§ **Instructions for the task**:
Look below for the line containing "Given: Click the -39.25 (-2.99%) change value", then write out that line and every line after it to the end, exactly, minus the pictures.

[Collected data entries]
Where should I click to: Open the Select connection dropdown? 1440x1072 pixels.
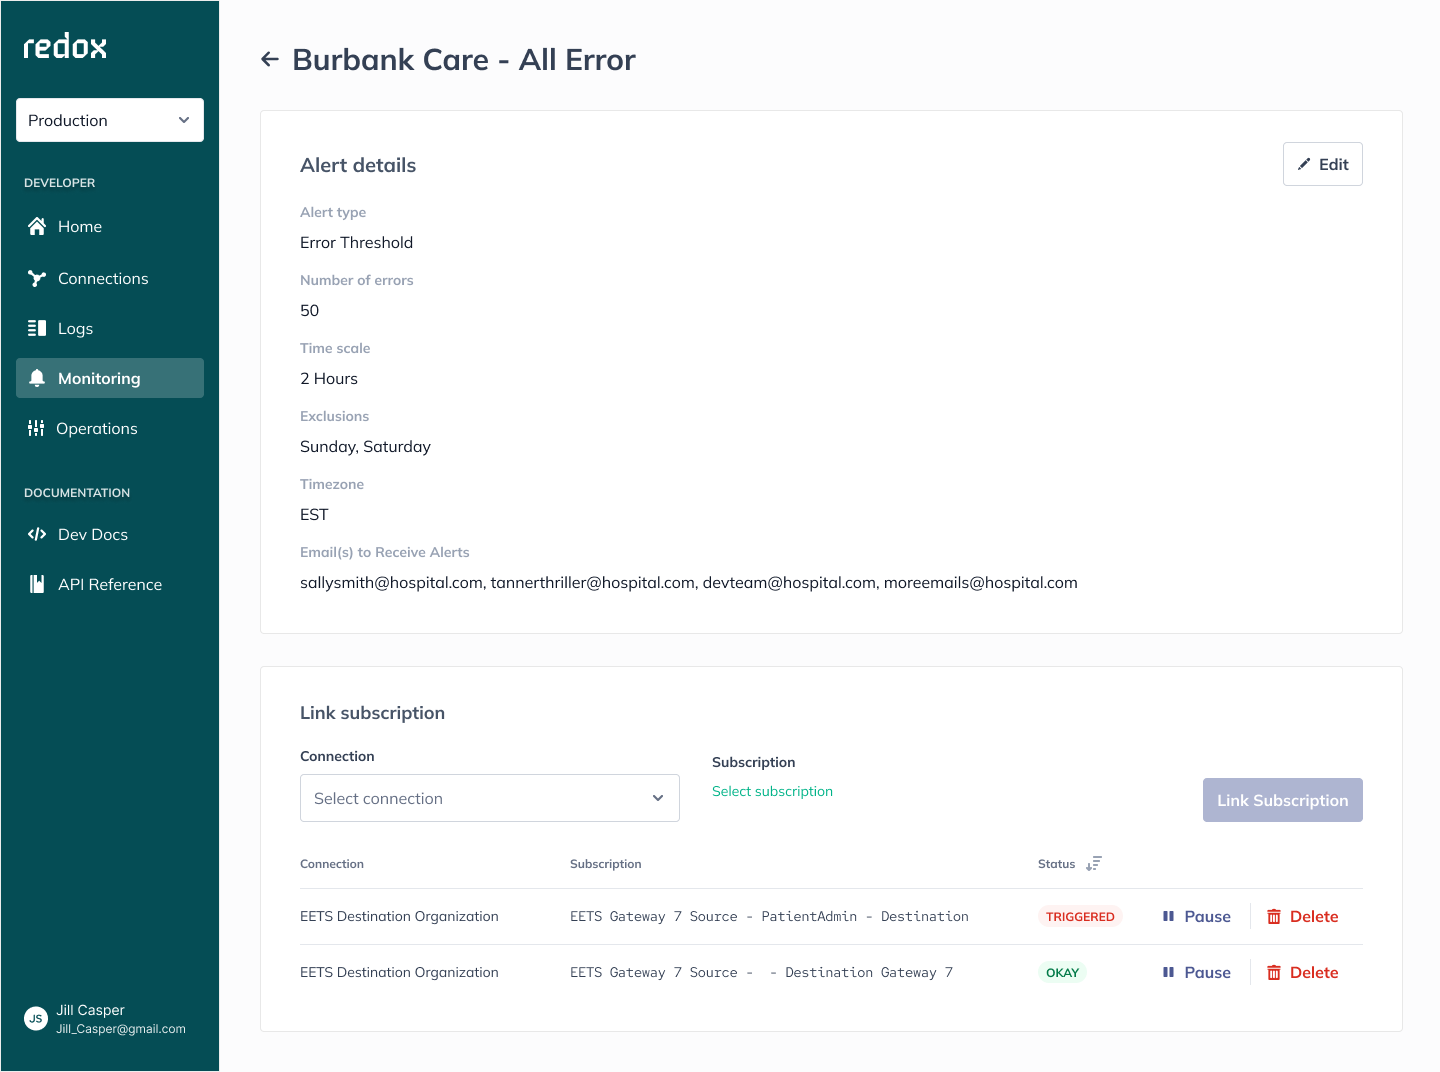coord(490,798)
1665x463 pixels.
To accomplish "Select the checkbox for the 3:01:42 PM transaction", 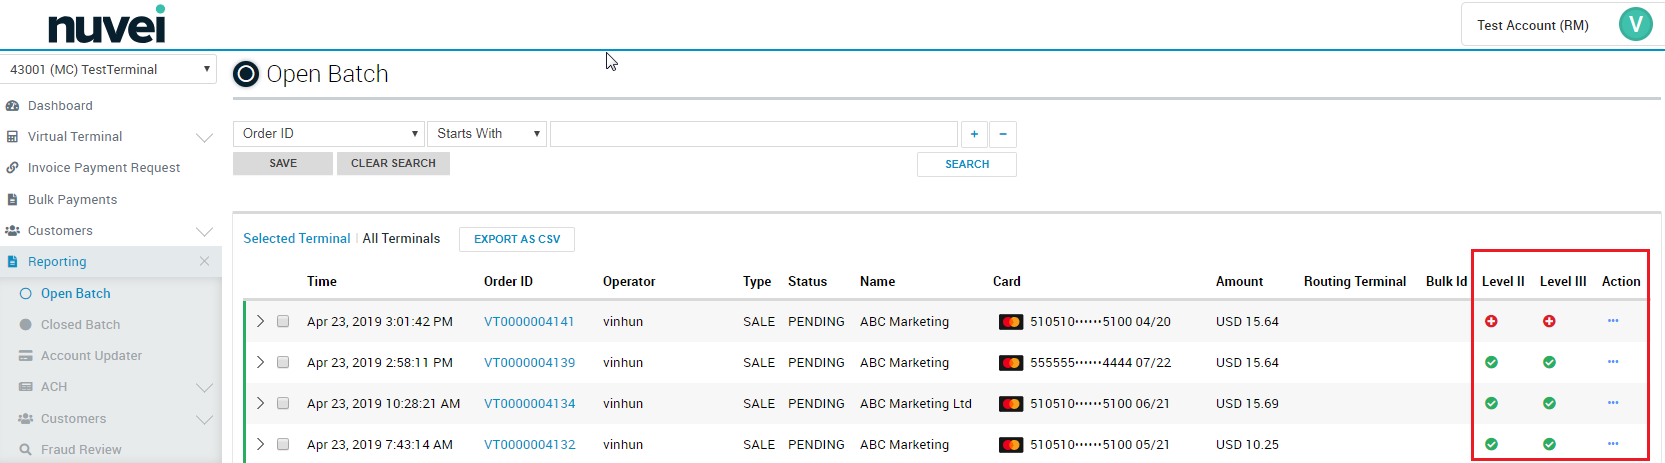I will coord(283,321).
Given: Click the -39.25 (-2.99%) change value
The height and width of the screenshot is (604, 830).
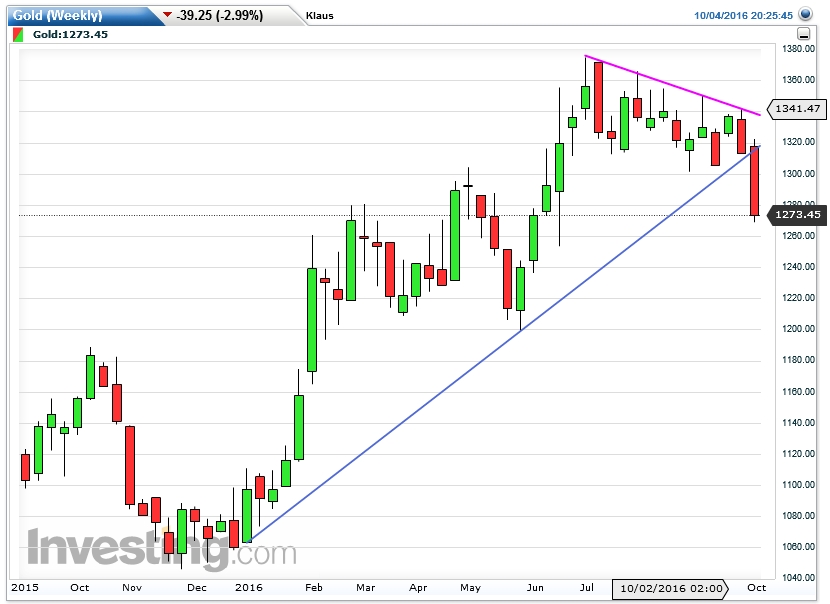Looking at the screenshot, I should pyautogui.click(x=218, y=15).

§ **Answer to this problem**:
Given: Click the -39.25 (-2.99%) change value
The height and width of the screenshot is (604, 830).
Looking at the screenshot, I should pyautogui.click(x=218, y=15).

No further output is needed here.